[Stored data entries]

=== Begin Enclosure ===

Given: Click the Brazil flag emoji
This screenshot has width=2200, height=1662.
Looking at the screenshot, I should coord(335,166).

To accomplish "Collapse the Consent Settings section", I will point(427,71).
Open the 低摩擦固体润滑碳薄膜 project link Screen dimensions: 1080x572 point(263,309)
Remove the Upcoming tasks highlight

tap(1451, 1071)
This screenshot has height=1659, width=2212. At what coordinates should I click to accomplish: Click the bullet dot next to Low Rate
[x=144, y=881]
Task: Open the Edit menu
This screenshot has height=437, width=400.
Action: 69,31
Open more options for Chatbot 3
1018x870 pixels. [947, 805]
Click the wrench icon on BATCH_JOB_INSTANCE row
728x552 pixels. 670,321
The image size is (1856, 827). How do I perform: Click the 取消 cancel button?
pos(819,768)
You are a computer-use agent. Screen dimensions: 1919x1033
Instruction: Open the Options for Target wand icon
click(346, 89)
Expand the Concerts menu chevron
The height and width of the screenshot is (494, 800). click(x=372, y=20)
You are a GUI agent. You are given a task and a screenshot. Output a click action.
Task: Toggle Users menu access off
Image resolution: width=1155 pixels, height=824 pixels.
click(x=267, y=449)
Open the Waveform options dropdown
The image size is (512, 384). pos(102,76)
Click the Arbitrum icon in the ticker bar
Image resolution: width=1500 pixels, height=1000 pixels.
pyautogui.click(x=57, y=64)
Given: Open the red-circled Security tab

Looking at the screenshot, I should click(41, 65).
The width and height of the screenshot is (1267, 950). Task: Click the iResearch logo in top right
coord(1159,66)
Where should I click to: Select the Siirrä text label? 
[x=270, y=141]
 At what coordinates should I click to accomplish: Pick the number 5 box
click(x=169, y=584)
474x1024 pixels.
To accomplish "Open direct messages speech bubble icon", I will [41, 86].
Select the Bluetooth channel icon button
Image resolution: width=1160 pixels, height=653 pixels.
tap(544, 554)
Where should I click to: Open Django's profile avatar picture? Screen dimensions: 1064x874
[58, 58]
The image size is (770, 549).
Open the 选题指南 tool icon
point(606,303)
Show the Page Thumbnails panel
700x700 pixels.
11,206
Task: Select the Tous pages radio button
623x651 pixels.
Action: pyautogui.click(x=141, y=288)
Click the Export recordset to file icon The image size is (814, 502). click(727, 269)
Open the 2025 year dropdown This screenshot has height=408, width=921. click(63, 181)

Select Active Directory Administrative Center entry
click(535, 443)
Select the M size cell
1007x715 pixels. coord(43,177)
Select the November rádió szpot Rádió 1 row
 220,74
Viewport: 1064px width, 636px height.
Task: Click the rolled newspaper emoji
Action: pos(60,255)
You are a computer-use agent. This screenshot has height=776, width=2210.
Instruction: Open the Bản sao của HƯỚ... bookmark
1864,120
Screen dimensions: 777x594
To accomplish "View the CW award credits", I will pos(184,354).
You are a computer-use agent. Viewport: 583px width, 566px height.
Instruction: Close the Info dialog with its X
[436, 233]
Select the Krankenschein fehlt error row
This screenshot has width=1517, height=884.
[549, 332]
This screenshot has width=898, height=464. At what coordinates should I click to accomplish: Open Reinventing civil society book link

=== End Enclosure ===

Exercise directions: An exact transcription of the data above is required.

Result:
Given: Click the Brazil flag emoji
This screenshot has width=2200, height=1662.
Looking at the screenshot, I should coord(335,166).

To accomplish "Collapse the Consent Settings section", I will point(427,71).
Open the 低摩擦固体润滑碳薄膜 project link Screen dimensions: 1080x572 point(263,309)
Remove the Upcoming tasks highlight

tap(1451, 1071)
This screenshot has height=1659, width=2212. At what coordinates should I click to accomplish: Click the bullet dot next to Low Rate
[x=144, y=881]
Task: Open the Edit menu
This screenshot has height=437, width=400.
Action: 69,31
Open more options for Chatbot 3
1018x870 pixels. [947, 805]
Click the wrench icon on BATCH_JOB_INSTANCE row
728x552 pixels. 670,321
The image size is (1856, 827). How do I perform: Click the 取消 cancel button?
pos(819,768)
You are a computer-use agent. Screen dimensions: 1919x1033
Instruction: Open the Options for Target wand icon
click(346, 89)
Expand the Concerts menu chevron
The height and width of the screenshot is (494, 800). click(x=372, y=20)
You are a GUI agent. You are given a task and a screenshot. Output a click action.
Task: Toggle Users menu access off
Image resolution: width=1155 pixels, height=824 pixels.
click(x=267, y=449)
Open the Waveform options dropdown
The image size is (512, 384). pos(102,76)
Click the Arbitrum icon in the ticker bar
Image resolution: width=1500 pixels, height=1000 pixels.
pyautogui.click(x=57, y=64)
Given: Open the red-circled Security tab

Looking at the screenshot, I should click(41, 65).
The width and height of the screenshot is (1267, 950). Task: Click the iResearch logo in top right
coord(1159,66)
Where should I click to: Select the Siirrä text label? 
[x=270, y=141]
 At what coordinates should I click to accomplish: Pick the number 5 box
click(x=169, y=584)
474x1024 pixels.
To accomplish "Open direct messages speech bubble icon", I will [41, 86].
Select the Bluetooth channel icon button
Image resolution: width=1160 pixels, height=653 pixels.
tap(544, 554)
Where should I click to: Open Django's profile avatar picture? Screen dimensions: 1064x874
[58, 58]
The image size is (770, 549).
Open the 选题指南 tool icon
point(606,303)
Show the Page Thumbnails panel
700x700 pixels.
11,206
Task: Select the Tous pages radio button
623x651 pixels.
Action: pyautogui.click(x=141, y=288)
Click the Export recordset to file icon The image size is (814, 502). click(727, 269)
Open the 2025 year dropdown This screenshot has height=408, width=921. click(63, 181)

Select Active Directory Administrative Center entry
click(535, 443)
Select the M size cell
1007x715 pixels. coord(43,177)
Select the November rádió szpot Rádió 1 row
 220,74
Viewport: 1064px width, 636px height.
Task: Click the rolled newspaper emoji
Action: pos(60,255)
You are a computer-use agent. This screenshot has height=776, width=2210.
Instruction: Open the Bản sao của HƯỚ... bookmark
1864,120
Screen dimensions: 777x594
To accomplish "View the CW award credits", I will pos(184,354).
You are a computer-use agent. Viewport: 583px width, 566px height.
Instruction: Close the Info dialog with its X
[436, 233]
Select the Krankenschein fehlt error row
This screenshot has width=1517, height=884.
[549, 332]
This screenshot has width=898, height=464. At what coordinates should I click to accomplish: Open Reinventing civil society book link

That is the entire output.